WB Yeats wrote of its "Great windows open to the south", and the "Two girls in silk kimonos, Both beautiful..." who lived there.
Now Lissadell House in Co Sligo is for sale for the first time in its 170-year history, and the Irish government is under pressure to ensure that the childhood home of Countess Markiewicz, heroine of the Irish struggle for independence and inspiration to Yeats, one of the greatest modern poets, is preserved for posterity.
The Anglo-Irish Gore-Booth family has lived in the area for more than 400 years, and at one time its estate stretched to 13,000 hectares (32,000 acres). But huge maintenance costs have driven the family to put the house on the market for €3m (£2.17m).
Campaigners are urging the government to snap up the stately home to keep it out of the hands of property developers, who they fear may destroy a vital part of Ireland's political and literary heritage.
Lissadell was designed by the London architect Francis Goodwin for Sir Robert Gore-Booth MP in 1830, and five years later the elegant grey limestone Georgian mansion, set in 160 hectares of parkland on the northern shore of Sligo Bay, was complete.
The daughters of the Arctic explorer Henry Gore-Booth, Constance, who later married a Polish count and fought in the 1916 Easter Rising, and her sister, Eva, a writer, spent their summers at Lissadell.
Yeats, a frequent visitor, was captivated by the sisters' beauty and the surrounding landscape, now known as Yeats country because it influenced so much of his work. He is buried nearby in Drumcliffe churchyard.
The sisters in turn were stirred by his poetry, his stories from Irish mythology and folklore, and his passionate political ideas.
Born in 1868, Constance could have settled for the life of a fashionable London lady, but she decided to use her aristocratic influence to fight for justice and equality for the poor, women, and the Irish nationalist cause.
Her conscience was pricked by seeing hungry tenants evicted from their homes in the west of Ireland because they could not pay their rent. She helped supply food to them, and later joined the suffragette movement.
In 1893 she studied art in London and Paris before marrying Casimir Dunin-Markiewicz, a rich artist.
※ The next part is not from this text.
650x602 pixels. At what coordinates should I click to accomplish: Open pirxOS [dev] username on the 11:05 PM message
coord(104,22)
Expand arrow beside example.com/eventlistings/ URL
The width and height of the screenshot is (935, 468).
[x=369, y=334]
The couple returned to Dublin where the countess attended Sinn Fein meetings and founded a weapons-training group for boys.
She had already been in jail several times for her revolutionary activities when she was sentenced to death by the British authorities for taking part in the 1916 rebellion, after which Yeats wrote the famous poem, Easter 1916: "All changed, changed utterly: A terrible beauty is born."
The sentence was commuted to life imprisonment, and she was released under a general amnesty in 1917.
She was the first woman elected to the British parliament, but in common with other Sinn Fein members refused to take her seat in Westminster, becoming instead labour minister in the independent government set up in Dublin.
This was opposed by London, and she was jailed again.
She fought for the republicans in the Irish civil war, joined Fianna Fail, the political party founded by Eamon De Valera in 1926, and was elected again to the Dail, the Irish parliament, in 1927, the year she died.
Josslyn Gore-Booth, the present owner of Lissadell, is the grandson of Countess Markiewicz's brother, also called Josslyn.
His decision to sell has prompted calls for government intervention.
Arthur Morgan, a Sinn Fein member of the Irish parliament, called for the house to be preserved as a "monument to the heroine of the 1916 Rising".
"Sinn Fein believes that it is time for the state to examine the options for reappropriating hereditary estates which are a legacy of our colonial past and have no place in a modern Ireland," he said.
Maura McTighe of the Yeats Society said she would be devastated if the house were destroyed or redeveloped.
"Too much of Ireland has gone into golf courses for Americans," she said.